Apesar da proximidade no calendário, não dá para afirmar que tenham sido ações orquestradas. O que não dá para ignorar, contudo, é que ambas as ações atendem ao amplo propósito de criar condições para uma nova-velha ordem na qual o interesse econômico se imponha sem qualquer constrangimento sobre o bem-estar social e até sobre as condições de vida. O duplo ataque visa, por um lado, remover os entraves legais à exploração irresponsável dos recursos naturais e, por outro, precarizar o ensino superior público de tal forma que aos interessados não reste alternativa se não correr para as instituições privadas. No caso do ensino, repete a estratégia dos anos 1990 que precarizou a rede pública fundamental e média.
Os sinais são inequívocos. Em dezembro, o então presidente eleito Bolsonaro disse que pretendia acabar com o que classificou como "festa de multas" do Ibama. A nomeação de Ricardo Salles, condenado em São Paulo em ação civil pública ambiental, mostra que o Ibama já foi neutralizado.

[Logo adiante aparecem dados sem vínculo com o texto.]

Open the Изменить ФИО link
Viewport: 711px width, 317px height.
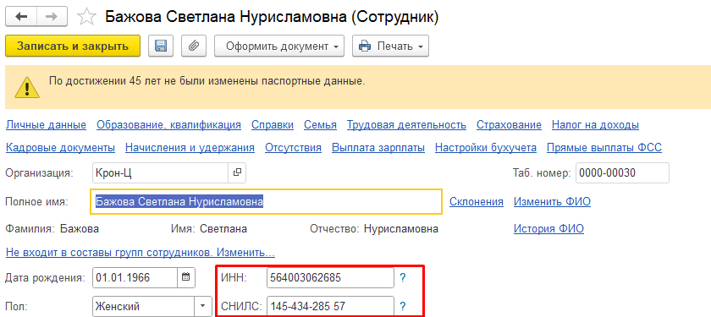[x=552, y=201]
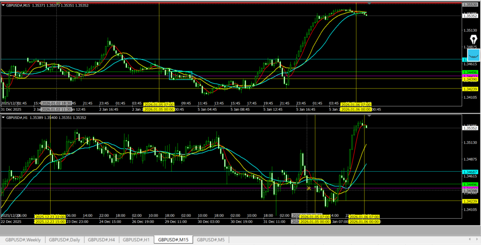Screen dimensions: 481x245
Task: Select the 2025.12.23 22:00 time label on H1 chart
Action: point(50,217)
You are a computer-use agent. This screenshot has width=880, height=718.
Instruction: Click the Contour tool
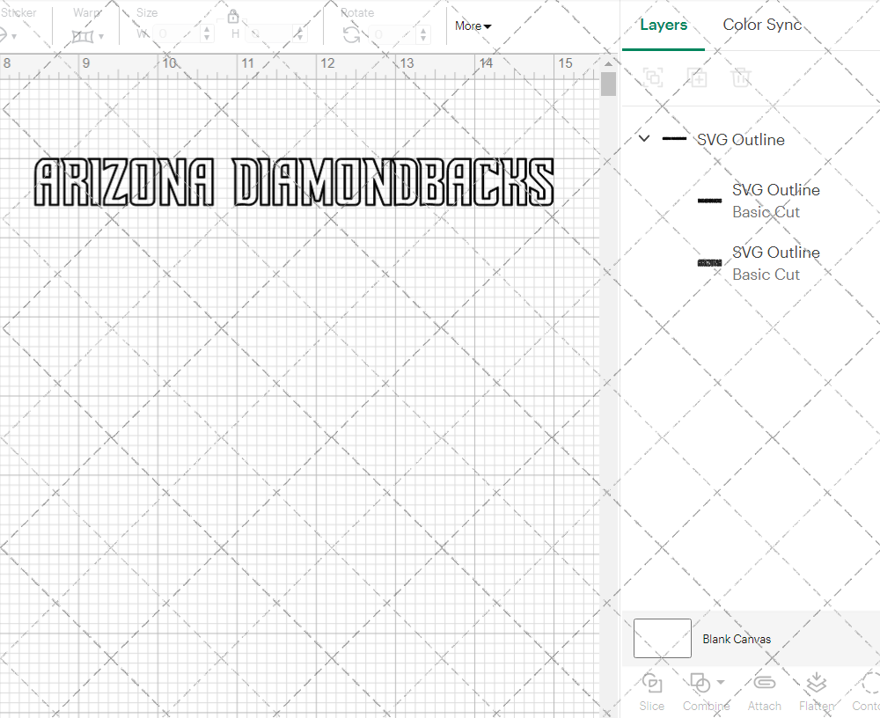tap(867, 691)
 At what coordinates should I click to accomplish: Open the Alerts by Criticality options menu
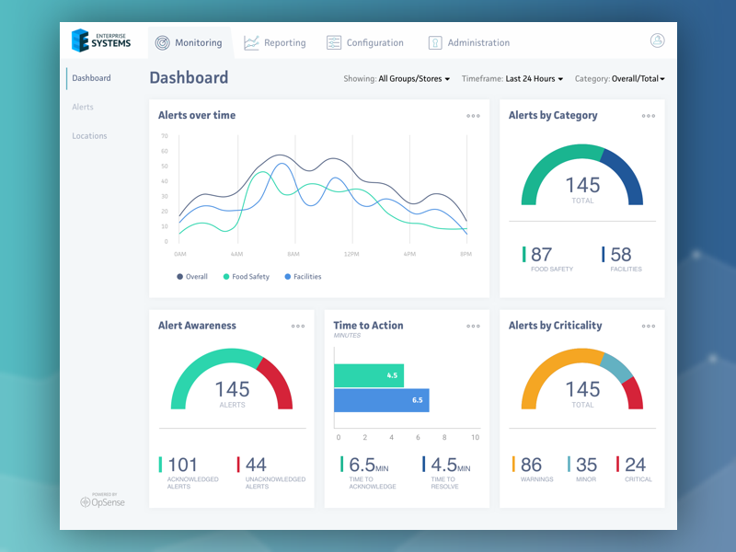tap(648, 326)
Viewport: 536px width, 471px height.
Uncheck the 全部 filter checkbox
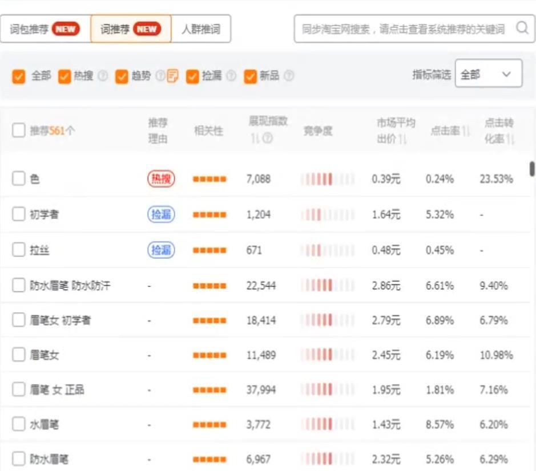(x=19, y=76)
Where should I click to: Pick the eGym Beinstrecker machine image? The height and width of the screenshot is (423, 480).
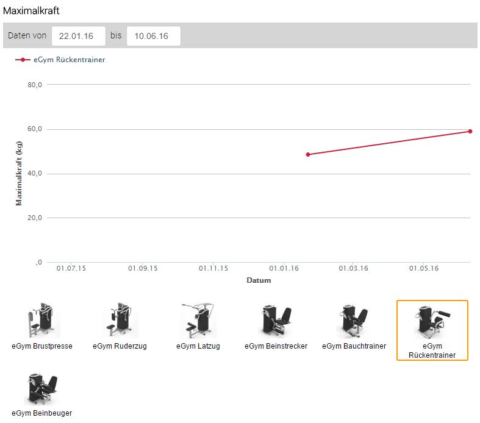coord(276,321)
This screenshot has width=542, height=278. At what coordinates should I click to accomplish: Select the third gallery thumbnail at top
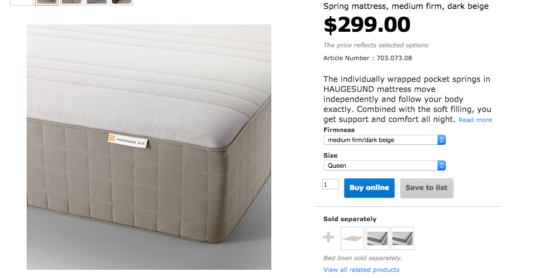click(x=72, y=2)
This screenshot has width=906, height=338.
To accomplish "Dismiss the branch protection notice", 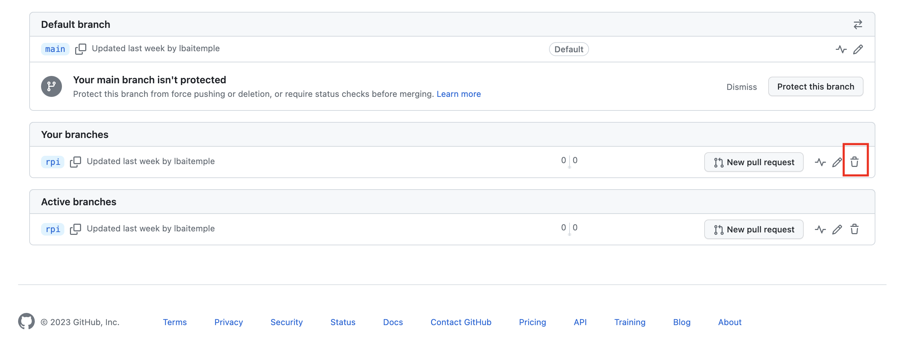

No campo da Educação, vai longe o tempo em que multidões engrossavam o cortejo do pato amarelo exigindo "escolas padrão Fifa". Naquele ano, 2014, o orçamento da pasta era R$ 11,3 bilhões. Os seguidores do pato venceram a eleição e colocaram no poder um governo que reduziu em 56% o orçamento da Educação, limitado, em 2019, a R$ 4,2 bilhões.
O desmonte está ocorrendo em todas as áreas. Não vê quem não quer.